Introduction

Each year, 528,000 cases of cervical cancer are diagnosed worldwide, and cervical cancer accounts for 266,000 deaths [1]. While the incidence and mortality have decreased in high-income countries, they remain high in less-developed regions, including Southern Africa. In 2012, South Africa had a cervical cancer incidence of 7,735 per 100,000, and mortality was 4,248 per 100,000 [1]. Although human papilloma virus (HPV) vaccines are available to prevent cervical cancer, financial and political barriers contribute to their underutilization and inaccessibility. These barriers contribute to women in lower-resource populations seeking care for this cancer late in the course of their disease when symptoms occur. The disease burden is high, and outcomes are poor [2, 3]. Consequently, a large emphasis is put on cervical cancer screening. Traditional cytology-based screening, such as Pap smears, has been successful in reducing cervical cancer rates in high-income countries, but it is less accessible and efficacious in low-income countries due to the requirement for robust infrastructure [4]. Specifically, challenges in rolling out cytology-based screening include lack of trained health workers, availability of appropriate equipment, finances, and logistics for follow-up care [2, 4, 5].

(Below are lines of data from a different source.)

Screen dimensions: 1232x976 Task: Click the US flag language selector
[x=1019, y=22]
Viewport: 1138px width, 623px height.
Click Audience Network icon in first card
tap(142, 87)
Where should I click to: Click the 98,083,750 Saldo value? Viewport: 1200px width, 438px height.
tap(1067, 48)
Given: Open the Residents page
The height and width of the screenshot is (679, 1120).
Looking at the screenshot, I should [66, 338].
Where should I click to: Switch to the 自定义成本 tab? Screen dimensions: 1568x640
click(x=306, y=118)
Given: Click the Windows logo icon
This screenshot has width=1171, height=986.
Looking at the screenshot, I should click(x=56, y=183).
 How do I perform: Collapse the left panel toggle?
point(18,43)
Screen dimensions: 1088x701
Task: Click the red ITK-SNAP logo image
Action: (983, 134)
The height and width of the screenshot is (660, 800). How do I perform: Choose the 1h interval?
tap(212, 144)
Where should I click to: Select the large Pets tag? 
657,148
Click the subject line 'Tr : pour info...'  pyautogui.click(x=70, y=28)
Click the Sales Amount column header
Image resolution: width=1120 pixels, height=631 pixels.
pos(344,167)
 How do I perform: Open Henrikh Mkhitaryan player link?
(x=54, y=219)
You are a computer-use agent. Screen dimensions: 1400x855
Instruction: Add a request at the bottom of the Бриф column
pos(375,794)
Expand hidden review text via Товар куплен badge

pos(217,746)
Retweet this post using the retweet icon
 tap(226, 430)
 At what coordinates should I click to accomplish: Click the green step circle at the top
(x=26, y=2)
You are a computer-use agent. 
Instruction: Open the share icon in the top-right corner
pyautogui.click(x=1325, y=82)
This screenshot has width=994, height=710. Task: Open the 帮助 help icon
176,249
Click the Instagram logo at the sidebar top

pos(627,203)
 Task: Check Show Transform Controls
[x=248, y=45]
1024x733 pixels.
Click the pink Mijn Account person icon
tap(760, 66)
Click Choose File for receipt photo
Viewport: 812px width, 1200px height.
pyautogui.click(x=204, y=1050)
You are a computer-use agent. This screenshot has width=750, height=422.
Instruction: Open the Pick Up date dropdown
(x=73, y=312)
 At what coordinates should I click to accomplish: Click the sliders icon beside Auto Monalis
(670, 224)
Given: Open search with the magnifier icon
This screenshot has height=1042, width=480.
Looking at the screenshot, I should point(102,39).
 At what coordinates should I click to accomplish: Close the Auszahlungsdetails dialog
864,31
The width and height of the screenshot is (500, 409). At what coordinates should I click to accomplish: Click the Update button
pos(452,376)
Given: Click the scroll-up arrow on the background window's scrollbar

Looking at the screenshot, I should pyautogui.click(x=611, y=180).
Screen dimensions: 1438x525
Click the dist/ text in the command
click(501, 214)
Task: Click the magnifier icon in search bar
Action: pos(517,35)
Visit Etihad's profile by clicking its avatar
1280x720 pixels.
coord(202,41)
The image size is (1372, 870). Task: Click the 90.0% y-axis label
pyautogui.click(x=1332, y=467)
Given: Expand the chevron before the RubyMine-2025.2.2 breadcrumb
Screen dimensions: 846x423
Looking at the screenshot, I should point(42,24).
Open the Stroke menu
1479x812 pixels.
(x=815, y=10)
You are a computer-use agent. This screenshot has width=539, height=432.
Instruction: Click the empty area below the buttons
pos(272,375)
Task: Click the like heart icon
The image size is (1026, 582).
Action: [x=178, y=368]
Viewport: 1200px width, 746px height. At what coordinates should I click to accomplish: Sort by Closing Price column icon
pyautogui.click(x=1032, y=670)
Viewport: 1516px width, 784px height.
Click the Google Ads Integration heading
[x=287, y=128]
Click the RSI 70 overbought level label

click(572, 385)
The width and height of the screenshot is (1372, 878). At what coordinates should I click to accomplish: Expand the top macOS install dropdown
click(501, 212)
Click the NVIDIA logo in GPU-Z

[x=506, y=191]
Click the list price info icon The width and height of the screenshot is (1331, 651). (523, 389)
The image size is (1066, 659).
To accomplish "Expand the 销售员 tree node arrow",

As a result, many low-income settings have adopted a See and Treat method for cervical cancer screening [4, 6, 7]. The See and Treat method, which includes visual inspection with acetic acid (VIA) for diagnosis and cryotherapy for treatment, has been recommended by the World Health Organization (WHO) for low-resource settings and for populations where women may be lost to follow-up [8]. Serving as a low-tech screening method, VIA involves application of acetic acid to the cervix and subsequent visual inspection [4]. Results are available immediately, and treatment can be offered at the time of screening to avoid multiple patient visits and possible loss to follow-up [4, 7, 9]. Because shortages of physicians are historic barriers to providing care in low-resource and rural areas, the See and Treat method has been proposed for these settings as trained healthcare workers can be readily trained to perform both VIA and cryotherapy procedures [10, 11]. Results from previous studies show that nurses are able to master the numerous steps involved in a See and Treat program, including recruitment, education, and performance of clinical exams and treatment [12]. While the See and Treat method is the best option for many settings, there are limitations, including procuring and transporting cryotherapy machines and gas tanks, refilling tanks, and repairing damaged cryotherapy machines [13].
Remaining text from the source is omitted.